Moving things slow down when they travel around curves. There are more curves in a 400 meter race that happen on a 200 meter track than when that same race happens on a 300 meter track. There are a bunch of physics terms like centrifugal and centripetal force that explain exactly why this is, but it all comes down to that--running around a curve is slower than running a straight line. The bigger the track, the fewer the curves relative to the distance run - -a 400m at, say, Vanderbilt only goes around three curves, while a 400m run at say, Arkansas, goes around four curves -- and therefore, it is easier to run fast at Vanderbilt.

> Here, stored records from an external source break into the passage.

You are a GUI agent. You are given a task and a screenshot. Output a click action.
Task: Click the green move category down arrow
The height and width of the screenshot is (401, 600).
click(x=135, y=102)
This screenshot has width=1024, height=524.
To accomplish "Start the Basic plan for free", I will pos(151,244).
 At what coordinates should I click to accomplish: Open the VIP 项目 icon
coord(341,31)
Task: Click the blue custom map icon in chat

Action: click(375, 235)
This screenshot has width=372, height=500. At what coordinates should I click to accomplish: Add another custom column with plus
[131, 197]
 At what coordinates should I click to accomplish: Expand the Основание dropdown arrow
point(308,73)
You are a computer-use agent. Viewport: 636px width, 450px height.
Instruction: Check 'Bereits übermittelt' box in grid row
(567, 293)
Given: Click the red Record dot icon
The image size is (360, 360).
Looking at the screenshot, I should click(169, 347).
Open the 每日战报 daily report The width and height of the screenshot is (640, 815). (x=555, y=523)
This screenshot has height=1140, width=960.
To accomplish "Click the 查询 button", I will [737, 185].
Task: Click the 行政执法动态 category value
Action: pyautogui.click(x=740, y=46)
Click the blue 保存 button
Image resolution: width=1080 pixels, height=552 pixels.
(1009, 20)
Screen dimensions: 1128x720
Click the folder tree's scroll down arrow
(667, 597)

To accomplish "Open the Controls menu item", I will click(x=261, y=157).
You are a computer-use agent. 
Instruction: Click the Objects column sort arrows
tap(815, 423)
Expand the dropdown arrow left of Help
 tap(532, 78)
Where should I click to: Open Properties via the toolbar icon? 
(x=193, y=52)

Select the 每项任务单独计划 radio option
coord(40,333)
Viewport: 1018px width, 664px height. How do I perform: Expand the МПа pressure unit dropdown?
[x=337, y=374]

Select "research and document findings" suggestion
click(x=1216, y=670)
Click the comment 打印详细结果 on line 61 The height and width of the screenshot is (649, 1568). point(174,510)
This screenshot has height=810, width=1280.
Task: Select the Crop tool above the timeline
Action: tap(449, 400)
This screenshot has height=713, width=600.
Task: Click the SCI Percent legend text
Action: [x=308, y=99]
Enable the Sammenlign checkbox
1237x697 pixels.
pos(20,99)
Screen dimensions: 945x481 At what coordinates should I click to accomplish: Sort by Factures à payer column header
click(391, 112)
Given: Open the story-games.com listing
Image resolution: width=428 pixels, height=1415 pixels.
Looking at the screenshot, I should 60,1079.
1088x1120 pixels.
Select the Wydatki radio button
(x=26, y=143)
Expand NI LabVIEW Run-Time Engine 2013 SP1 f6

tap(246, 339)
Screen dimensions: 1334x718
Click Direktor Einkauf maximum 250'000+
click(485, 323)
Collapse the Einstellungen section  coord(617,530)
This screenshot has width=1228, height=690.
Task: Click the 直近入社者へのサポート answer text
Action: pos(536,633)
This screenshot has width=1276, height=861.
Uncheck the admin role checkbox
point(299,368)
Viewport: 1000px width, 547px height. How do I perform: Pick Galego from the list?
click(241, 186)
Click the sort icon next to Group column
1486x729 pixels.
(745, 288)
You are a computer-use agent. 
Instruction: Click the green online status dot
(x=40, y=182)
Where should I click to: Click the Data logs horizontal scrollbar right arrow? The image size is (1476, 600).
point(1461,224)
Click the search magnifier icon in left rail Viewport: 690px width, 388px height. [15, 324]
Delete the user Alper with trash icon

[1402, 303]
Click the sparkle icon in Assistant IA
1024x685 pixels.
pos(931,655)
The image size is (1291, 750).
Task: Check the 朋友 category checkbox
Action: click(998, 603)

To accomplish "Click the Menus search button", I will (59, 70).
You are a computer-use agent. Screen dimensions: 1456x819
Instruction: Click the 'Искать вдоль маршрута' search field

(Here's where someone who has run a PR at or is a coach or fan of a team that often competes on an oversized track cries out "What about the banks?! Our oversized tracks are flat!" Interestingly enough, parts of the NCAA agree with you. Until two years ago, Divisions II and III indexed oversized tracks as different than banked ones; DI didn't.  They've since standardized their rules to the DI index, but the fact that different divisions had decided that physics apply differently to them should probably discredit all of them as authorities on physics. The point here, though is that there are large and important groups of dissenters on the question. Also, when actual science students and their professors study it -- not, you know, track coaches -- the conclusion is that oversized tracks are faster than 200m banked ones).

The whole controversy is actually not a bad microcosm of the NCAA universe. A few institutions detect a loophole (marks from oversized tracks are counted the same as marks from banked ones); many more dive through that loophole; the ones who can less easily exploit that loophole cry foul, and the ones who can easily exploit it form a committee based on sham science to post hoc defend their advantage. And with the millions spent and the new oversized facilities already built (why would anyone build an oversize facility if they didn't think it was the fastest possible track?), the toothpaste can't go back in the tube. 

We're left with a confusing record book and scores of people who both prefer running on their track because they think it's faster but want the rules to punish the other type of track because they think it has an unfair advantage.